Racial atmosphere
The furore over the attack on Portuguese-Bermudian Rui Medeiros, far from abating, appears to be growing, with public meetings being held and a rally scheduled for today to protest racism.
This outcome in many ways is a positive thing.
While it is true that nothing in this case has been proven yet, and that only one side of the story has been heard, there is a good deal of evidence to suggest that the attack was sparked by anti-immigrant feelings if not racism.
That is a serious and worrying development for Bermuda, and one that needs to be nipped in the bud.
Bermuda should be the kind of society where racism and discrimination of all stripes is condemned by all sectors of society and where violence between all races is abhorred.
Regrettably, this has not always been the case, and it is being argued that the recent violence has been sparked in part by politicians’ use of the race card, especially from Government Ministers who should know better, but also from within organisations like the Human Rights Commission, whose tortured explanations for why Sen. David Burch’s use of the phrase house nigger did not breach the Human Rights Act satisfied no one and angered many.
Of course, Sen. Burch is not alone. Drugs Control Minister Wayne Perinchief — who, to his credit, went to and spoke at Wednesday night’s public meeting at Vasco da Gama Club — recently said the following in the House of Assembly: “And Mr. Perinchief went further to claim that giving British Territory citizens Bermudian status, and also to those from other parts of the Commonwealth and to Portuguese settlers, had led to “ ‘their offspring turning against us, saying ‘We are going to use our vote to stop your shift to Independence’.”
Just who Mr. Perinchief was referring to when he said “us” is anyone’s guess, but the thinking here is that he meant black Bermudians.

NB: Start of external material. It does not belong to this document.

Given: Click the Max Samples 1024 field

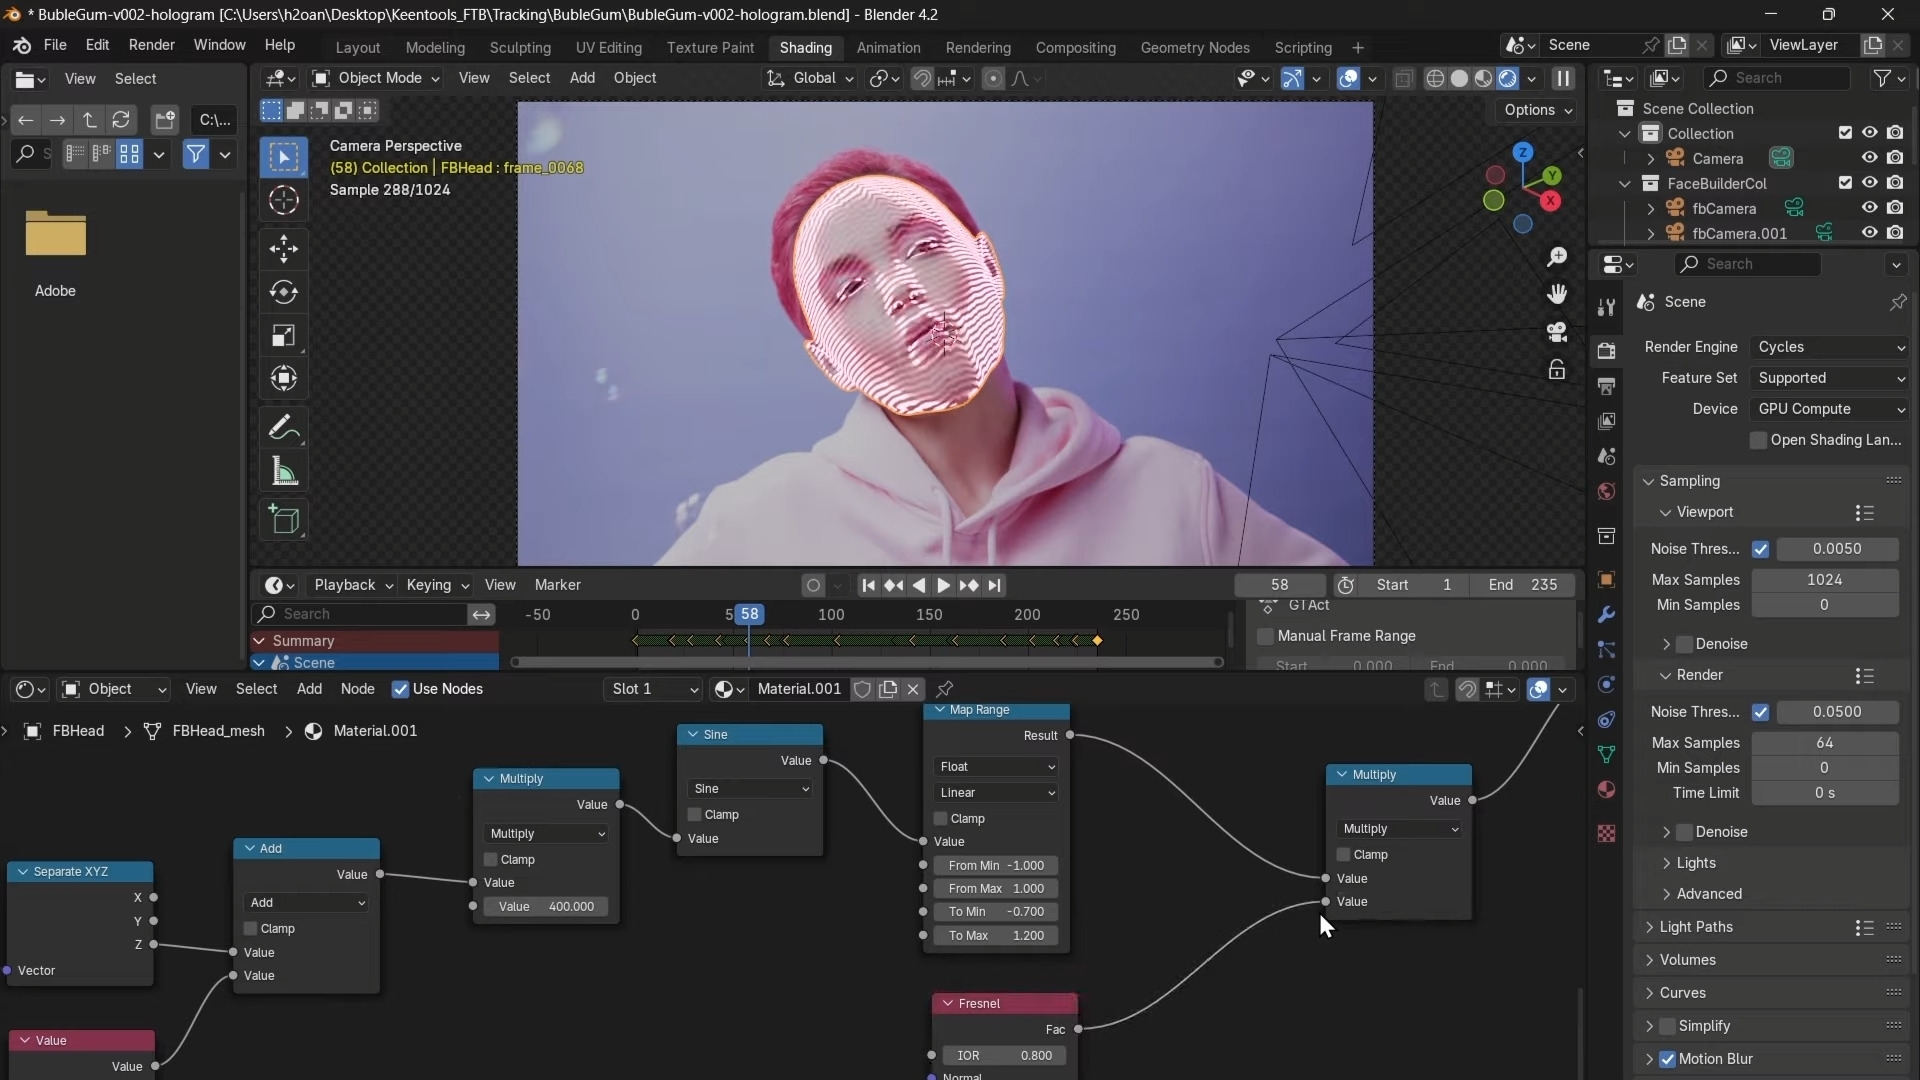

And in and of itself, Mr. Perinchief’s statement might seem harmless. But when it is combined with statements like “plantation questions”, ‘voting for the UBP is a vote to go back on the plantation”, “people who look like Tony Brannon” and so forth, a picture starts to emerge from the Government that it sees everything in racial terms and also tends to see the white and Portuguese communities as a bloc in which all people of one particular ethnic group see all issues in exactly the same way.

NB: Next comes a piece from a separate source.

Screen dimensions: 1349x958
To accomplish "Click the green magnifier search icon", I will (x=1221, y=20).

This does not mean that the black experience in Bermuda should be demeaned or that the legacy of segregation towards black Bermudians should not be taken seriously. Indeed, in any discussion about race — and it is a discussion that has to continue — things will be said that others will find disagreeable.
But there is a risk that the use of the race card and the encouragement of racial divisions by politicians in particular creates an atmosphere in which others feel it is all right to attack people who don’t look like them without any consequences, and this is what is alleged to have occurred in the Medeiros case.
That is a very dangerous place to go in a community like Bermuda.
In fairness, politicians from all sides of the political spectrum have criticised and continue to criticise this attack, and rightly so.
But the Island’s political leaders — especially those in Government — need to look in the mirror and ask themselves honestly whether they have contributed to this atmosphere.